Ultimately, any margin would’ve been fine by me last Saturday. The Cougs haven’t won an opener under Mike Leach and, as we’ve explored with plenty of digital ink and a podcast, had lost two straight games against Big Sky opponents. A 2-0 win with a safety in the closing seconds probably would’ve been good enough.
But as we’ve all come to realize in the last couple of years, raised expectations have a funny way of creeping into your psyche. A few years ago, I would’ve been thrilled to have a running back like James Williams lead the team in yardage, be it on the ground or through the air (though shovel passes and dump offs may not qualify as “air” but still).
Against Montana State, that strategy is fine! If a team that’s clearly inferior to you athletically is going to give you the short field and you have the athletes to make up yardage, go for it.

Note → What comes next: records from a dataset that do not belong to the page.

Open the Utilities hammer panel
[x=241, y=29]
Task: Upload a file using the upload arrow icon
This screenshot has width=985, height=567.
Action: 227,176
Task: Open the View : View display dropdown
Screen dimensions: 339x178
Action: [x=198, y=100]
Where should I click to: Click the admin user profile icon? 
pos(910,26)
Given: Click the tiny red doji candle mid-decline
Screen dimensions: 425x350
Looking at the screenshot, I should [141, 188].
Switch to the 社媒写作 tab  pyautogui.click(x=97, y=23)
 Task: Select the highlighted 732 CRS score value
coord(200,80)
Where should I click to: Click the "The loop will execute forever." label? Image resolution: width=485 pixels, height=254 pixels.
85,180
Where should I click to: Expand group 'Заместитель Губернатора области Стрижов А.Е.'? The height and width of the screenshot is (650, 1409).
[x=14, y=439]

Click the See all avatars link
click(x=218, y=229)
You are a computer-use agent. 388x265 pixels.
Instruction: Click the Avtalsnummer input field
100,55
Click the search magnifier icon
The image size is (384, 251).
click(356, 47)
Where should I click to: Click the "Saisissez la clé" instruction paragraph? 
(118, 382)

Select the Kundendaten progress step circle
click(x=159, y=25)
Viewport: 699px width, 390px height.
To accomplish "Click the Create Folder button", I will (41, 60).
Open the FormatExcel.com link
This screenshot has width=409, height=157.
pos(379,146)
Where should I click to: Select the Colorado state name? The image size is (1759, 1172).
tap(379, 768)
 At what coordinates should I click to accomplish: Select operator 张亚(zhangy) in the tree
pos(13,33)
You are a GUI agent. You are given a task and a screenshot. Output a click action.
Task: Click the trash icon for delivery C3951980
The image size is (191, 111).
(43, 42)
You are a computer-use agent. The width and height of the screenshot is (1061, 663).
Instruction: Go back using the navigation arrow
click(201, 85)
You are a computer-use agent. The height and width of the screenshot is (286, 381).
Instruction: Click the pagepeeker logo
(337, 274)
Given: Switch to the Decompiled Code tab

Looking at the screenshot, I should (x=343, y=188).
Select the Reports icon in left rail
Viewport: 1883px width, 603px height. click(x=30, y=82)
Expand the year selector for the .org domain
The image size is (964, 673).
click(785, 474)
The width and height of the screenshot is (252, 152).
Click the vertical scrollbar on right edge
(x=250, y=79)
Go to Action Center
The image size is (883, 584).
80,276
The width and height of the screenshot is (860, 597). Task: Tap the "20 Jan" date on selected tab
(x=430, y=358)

Especially if your defense is going to be absolutely stifling and you needn’t worry about having to score to retain a lead.
The problem is ... that’s probably the last team on the schedule you’ll be able to do that against. Even the truly awful teams in the Pac-12 this year have FBS athletes and defenses that aren’t going to be willing to just constantly cede half the distance needed to pick up a first down.
That includes the Boise State Broncos. BSU only gave up six points to the Troy Trojans (I’m not counting that pick-six against the defense) and although it’s a one game sample size and a Sun Belt team, they still looked pretty damn good. Dinking and dunking your way to a victory just isn’t going to work this weekend.
It’s why I would’ve liked to see Luke Falk go down field more against Montana State. Take those shots knowing that your receivers can out-athlete anyone on the field, knowing that even if you make a mistake, your defense isn’t letting MSU go anywhere. It’s fine to take what the defense is giving you but in what is the closest equivalent college football has to an exhibition game, the time is right to iron out inefficiencies and build the confidence you need to take those shots the rest of the fall.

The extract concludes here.